Lonely Planet Writer

A breathtaking cable car ride from the top of Mount Wellington is set to add to Tasmania’s appeal

Between its now legendary Museum of Old and New Art and a newly opened 30-mile cliff-hugging walking trail – Australia’s island state Tasmania is quickly making its way to the top of many a travel bucket list.

Myrtle Gully Flyover
Myrtle Gully Flyover Image by Mount Wellington Cableway Company

Now plans are afoot to create yet another spectacular attraction for visitors with a cable car to the island’s iconic Mount Wellington. The mountain, which looms above the state capital Hobart, is already a popular spot for hikers and climbers but facilities at the peak, 1270 metres above sea level, are fairly basic.

Proposed Pinnacle Centre
Proposed Pinnacle Centre Image by Mount Wellington Cableway Company

Jude Franks, chair of the organisation behind the plan, explained to Lonely Planet: “Kunanyi/Mount Wellington is one of Tasmania’s most visited areas. The mountain sits majestically behind our pretty city and most visitors want to try to take advantage of the amazing views that the pinnacle can deliver. “Our plan is to deliver a world-class visitor experience, which allows year-round access in an environmentally friendly way.”

Tasmania to get a new cable car.
Tasmania to get a new cable car.

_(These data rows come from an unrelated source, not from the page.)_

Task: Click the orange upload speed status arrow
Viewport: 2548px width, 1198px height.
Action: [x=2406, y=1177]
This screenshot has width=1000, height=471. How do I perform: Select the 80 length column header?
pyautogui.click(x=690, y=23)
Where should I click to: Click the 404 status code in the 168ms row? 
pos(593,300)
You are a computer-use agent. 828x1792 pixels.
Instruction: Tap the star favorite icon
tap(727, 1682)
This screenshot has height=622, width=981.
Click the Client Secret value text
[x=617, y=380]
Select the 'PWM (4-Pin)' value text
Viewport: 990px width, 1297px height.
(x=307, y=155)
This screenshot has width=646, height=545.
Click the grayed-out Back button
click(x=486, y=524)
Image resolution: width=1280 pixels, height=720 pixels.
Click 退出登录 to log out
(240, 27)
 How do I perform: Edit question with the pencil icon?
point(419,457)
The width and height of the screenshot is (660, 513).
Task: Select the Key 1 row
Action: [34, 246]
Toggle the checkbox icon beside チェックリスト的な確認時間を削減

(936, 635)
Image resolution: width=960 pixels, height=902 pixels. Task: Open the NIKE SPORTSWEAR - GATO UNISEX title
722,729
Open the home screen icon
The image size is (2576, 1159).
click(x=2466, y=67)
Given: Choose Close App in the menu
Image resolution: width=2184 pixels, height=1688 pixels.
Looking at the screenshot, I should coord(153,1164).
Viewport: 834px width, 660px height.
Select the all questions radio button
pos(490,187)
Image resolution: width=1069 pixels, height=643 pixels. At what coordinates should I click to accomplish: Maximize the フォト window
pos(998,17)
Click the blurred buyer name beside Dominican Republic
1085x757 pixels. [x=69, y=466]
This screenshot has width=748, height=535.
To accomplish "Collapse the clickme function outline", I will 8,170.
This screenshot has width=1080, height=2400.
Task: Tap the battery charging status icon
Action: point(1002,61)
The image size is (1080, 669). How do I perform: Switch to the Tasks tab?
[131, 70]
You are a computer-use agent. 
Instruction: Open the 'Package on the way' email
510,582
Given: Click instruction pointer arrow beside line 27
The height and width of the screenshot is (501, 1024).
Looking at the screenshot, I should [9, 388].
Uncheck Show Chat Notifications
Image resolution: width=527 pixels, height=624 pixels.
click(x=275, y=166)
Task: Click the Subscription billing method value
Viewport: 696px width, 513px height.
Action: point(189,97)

Image by Mount Wellington Cableway Company

The project would include restaurant facilities, a café, a whiskey bar, and an interpretative centre for the mountain, as well of course as the soaring cable car. Also planned are mountain bike trails, while with the cable car in place, they will be able to encourage snow sports on the peak. Tasmania is already in the midst of something of a tourism boom with 1500 new hotel rooms currently being built in Hobart alone.

Plans for a cafe at the site.
Plans for a cafe at the site. Image by Mount Wellington Cableway Company

The project has been examined by the local government who are happy it could be a commercial success and funded privately. Jude Franks said: “the government have now decided that it is a project that has required them to create special legislation to acquire the land corridor to allow the project to progress to planning approval stage. This announcement only happened the week before last, so we are still processing the next steps that will be required … however, [we are] very excited that the project now has a pathway [to development].”